En esos momentos Ludmila se enteró de que en su pueblo natal, Lwow, los alemanes habían exterminado a todas las personas que había en hospitales, sanatorios y geriátricos. Esto le notificaba la muerte de su madre que padecía una hemiplegia. También supo del fusilamiento masivo de los profesores de su facultad. Con la mirada baja, frotándose las manos Ludmila, confió que “en ese momento tuve un profundo decaimiento. Me daba lo mismo seguir viviendo o morir. Sin embargo, el deseo que albergaba en mi corazón de volver a reconstruir mi país era tan fuerte que me alejaba de los problemas inmediatos”.
CONTRA TODA ESPERANZA
En las noches oscuras sobre el cielo negro resaltaban las llamas de fuego furioso de cuatro metros sobre la chimenea del crematorio, que, como la cámara de gas, funcionaba las 24 horas. Ludmila se ocupaba con otras detenidas de trasladar las ollas de 100 litros con las sopas. Un día mientras hacía uno de estos traslados resbaló en la escarcha y se quebró el coxis. La SS que vigilaba l a azotó con un látigo mientras sus compañeras la ayudaban a ponerse de pie. El dolor era tan intenso que sin quererlo las lágrimas corrieron solas por sus mejillas. “Por varios años sufrí mucho a causa de esta fractura y aún hoy siento un dolor fuerte en esa zona”, manifestó con apenas un hilo de voz.
Para huir de esa mortífera rutina que se mezclaba con el terror y la crueldad, por la noche, cuando ya estaban cerradas las puertas se contaban historias y noticias de la guerra. “A veces podíamos cantar. Eso era lo más lindo”, sonríe.

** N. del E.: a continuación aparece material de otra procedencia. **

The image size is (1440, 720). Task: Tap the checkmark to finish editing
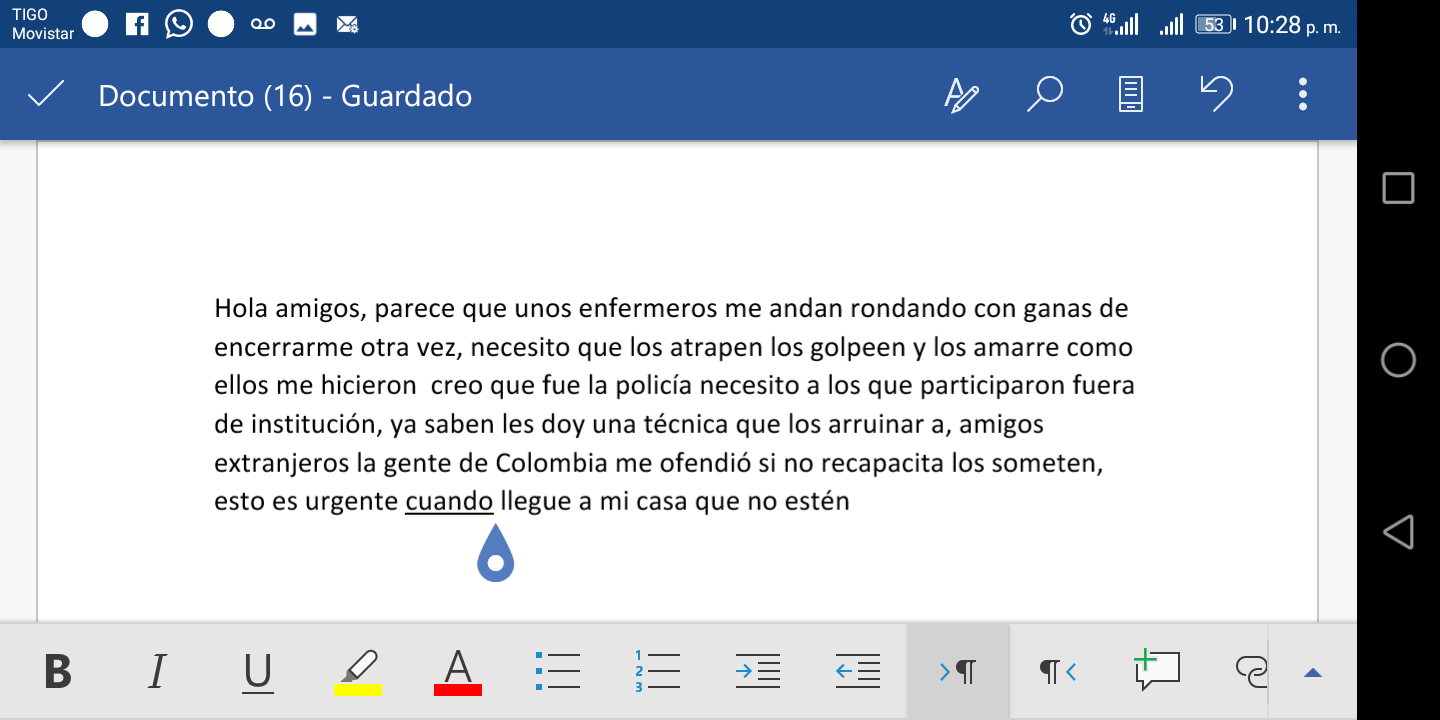pos(46,95)
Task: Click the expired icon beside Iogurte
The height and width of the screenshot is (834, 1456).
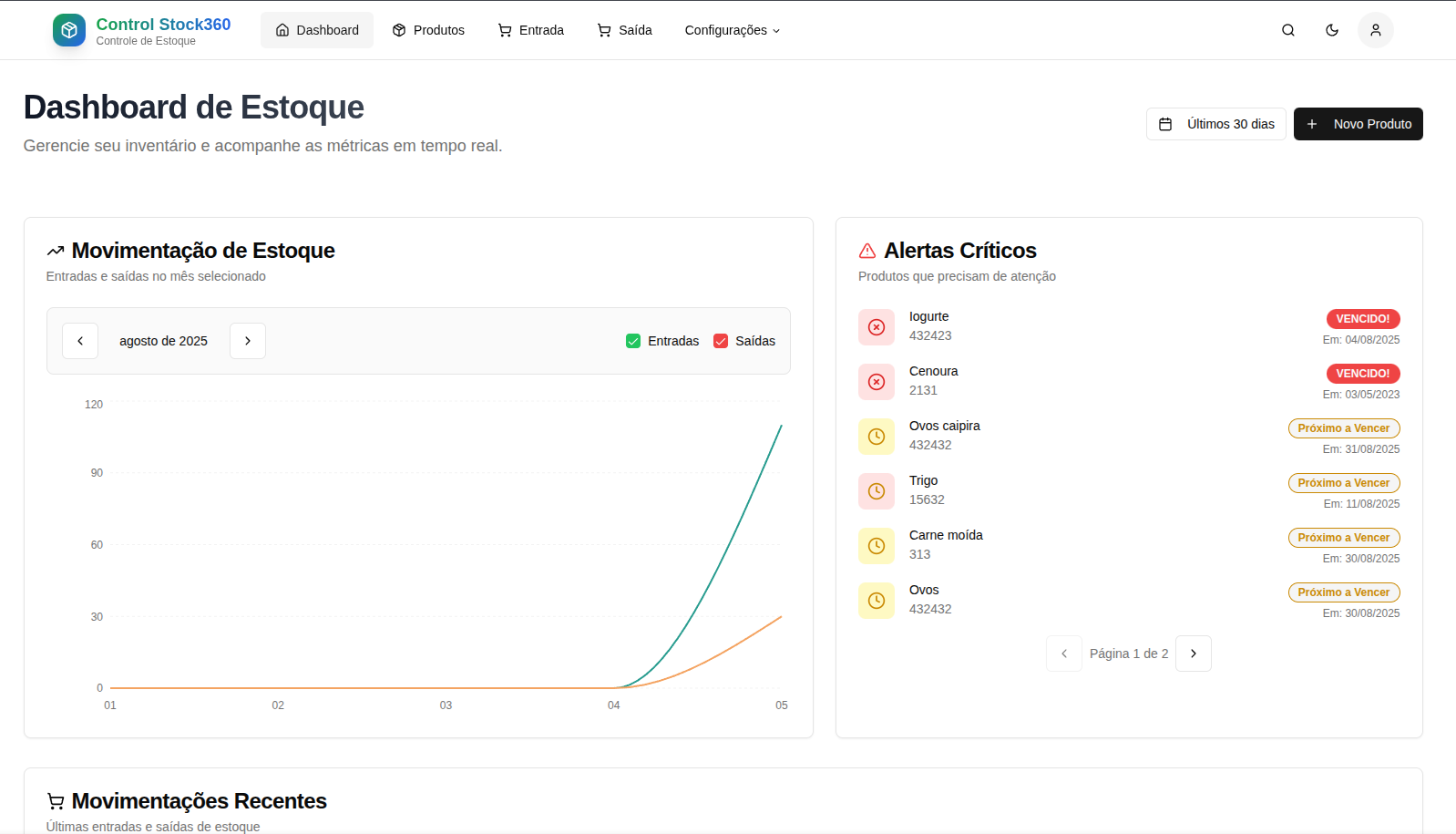Action: (876, 327)
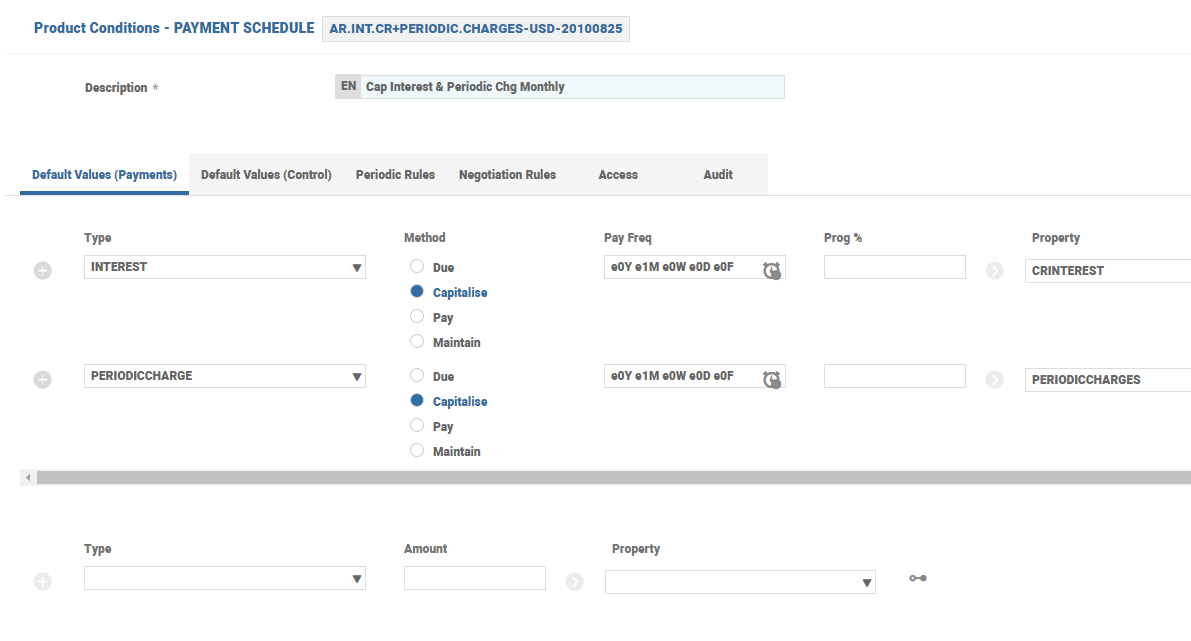1191x641 pixels.
Task: Click the Amount input field
Action: pyautogui.click(x=474, y=578)
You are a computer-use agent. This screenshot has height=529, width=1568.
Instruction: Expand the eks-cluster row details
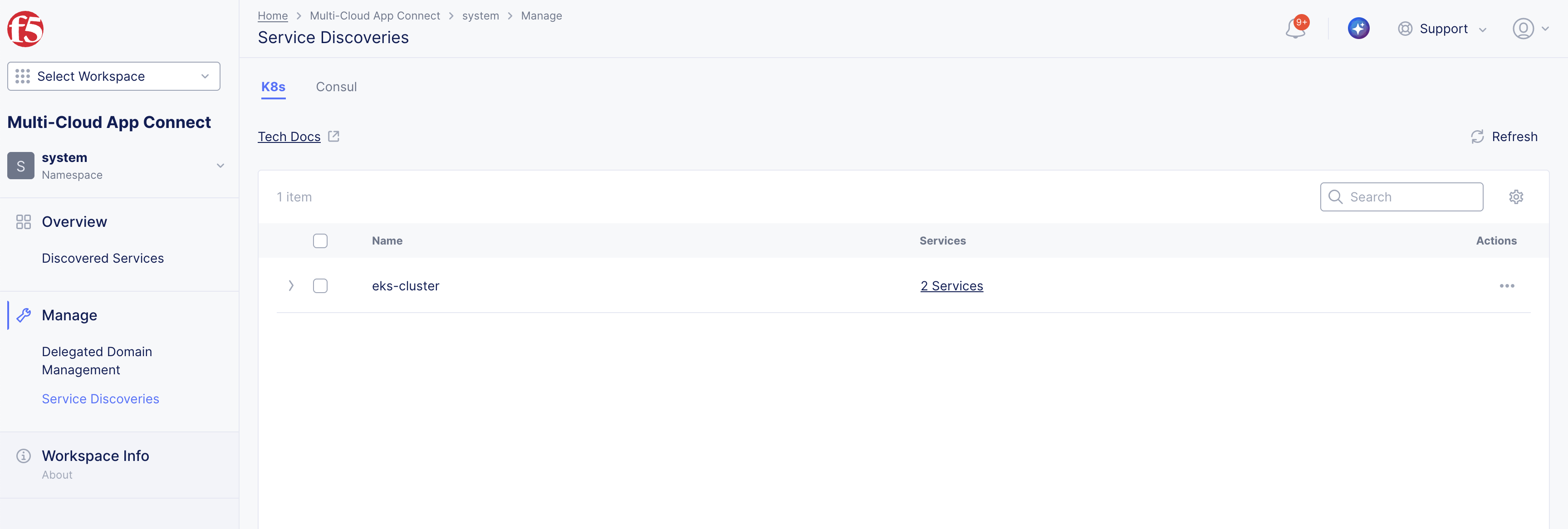(x=291, y=286)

ÚLTIMOS MESES EN AUSCHWITZ
En 1944 comenzaron a llegar más grupos de prisioneros que eran enviados directamente a la cámara de gas. Cuando escaseó el gas, los nazis cavaron fosas y allí tiraron a mucha gente, los cubrían con cal y los quemaban vivos. “El aire se llenaba de un olor apestado que ahogaba. Me sentía intoxicada, mareada y aturdida. Es imposible explicar con palabras esta vivencia”, expresa afectada.
Pasado el Año Nuevo de 1945 el ejército ruso se acercaba cada vez más rápido a Cracovia. Los alemanes se apuraban a destruir Auschwitz y los documentos con el fin de que se desconocieran los crímenes cometidos. Comenzaron a sacar prisioneros. Armaban grandes columnas de gente para trasladarlos a otros campos de concentración. Estas fueron las “marchas de la muerte”. “Me tocó partir en el último turno de evacuación. El 18 de enero nos formaron en una columna para marchar. Caminamos varios días y noches. Muchos no aguantaban tal esfuerzo. Si se detenían o se demoraban eran fusilados al instante. Entre tanto notábamos que crecía la ansiedad en la Gestapo. Parecía que el fin era inminente.

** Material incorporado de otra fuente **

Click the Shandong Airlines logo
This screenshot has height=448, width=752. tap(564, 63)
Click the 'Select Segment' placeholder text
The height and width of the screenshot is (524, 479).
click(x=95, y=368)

“El 27 o 28 de abril caminábamos unas dos mil mujeres. Los SS nos ubicaron para pasar la noche en un pajar. A la mañana siguiente, cuando nos despertamos nos sorprendió que no estuvieran nuestros guardias: habían desaparecido, ¡éramos libres! ¡por fin había llegado el día tan esperado!”

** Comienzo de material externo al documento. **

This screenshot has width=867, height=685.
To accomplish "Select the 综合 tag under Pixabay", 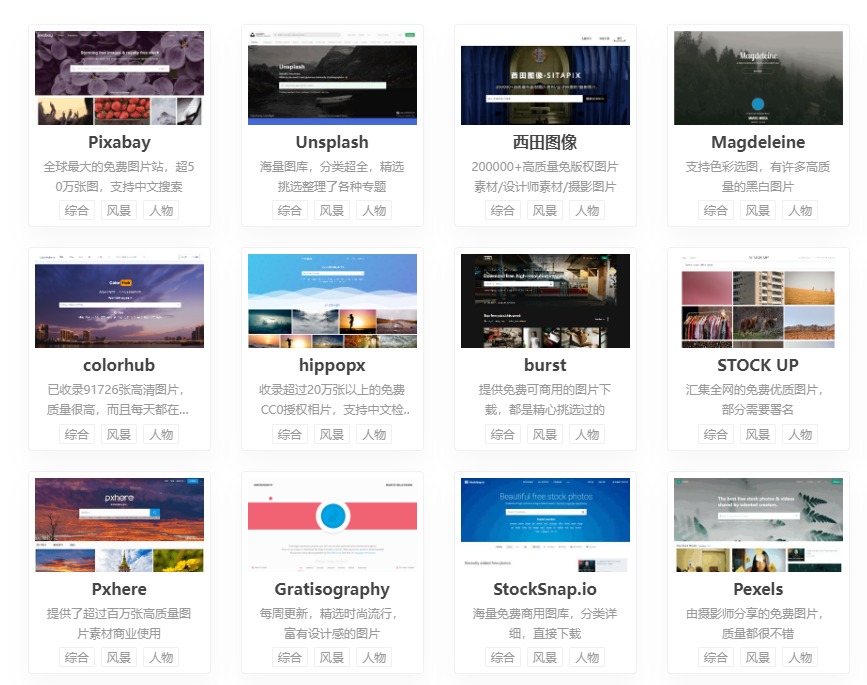I will tap(77, 211).
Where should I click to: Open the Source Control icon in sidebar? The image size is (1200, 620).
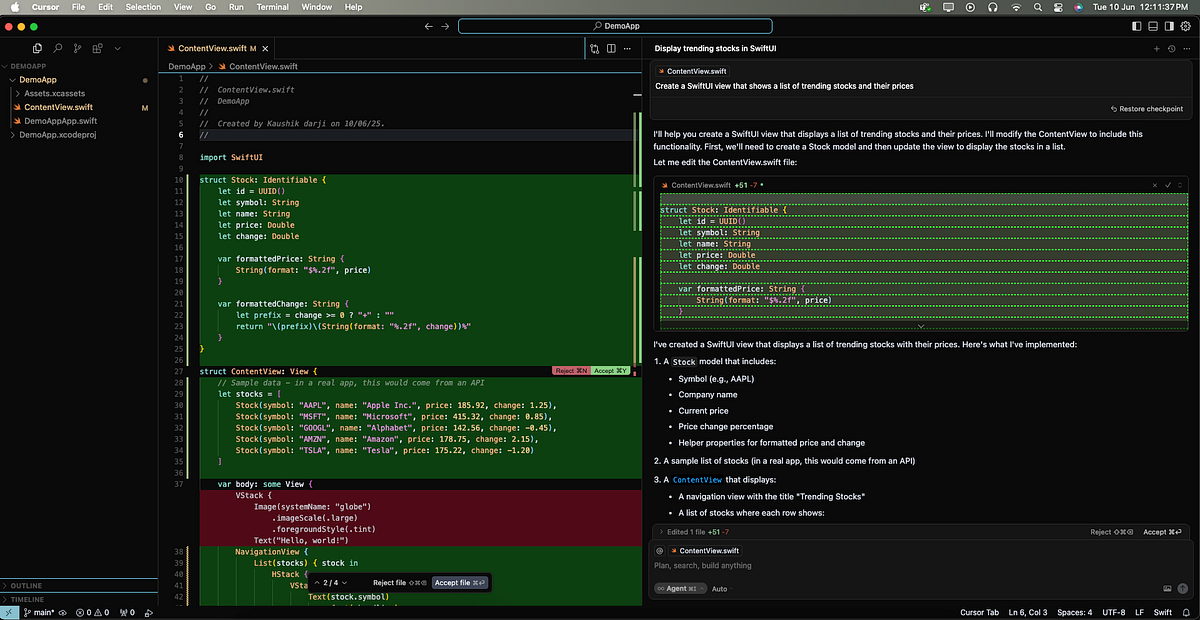(78, 48)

Sin embargo aquella libertad fue relativa, porque tras la caída de Alemania, de acuerdo con las decisiones tomadas en conferencias de Teherán y Yalta, se dividió Europa y las colonias en zonas de influencia, dejando en manos de Stalin el centro y oriente europeo. Así la Urss formó los Estados satélites, que durante medio siglo sufrieron la opresión comunista.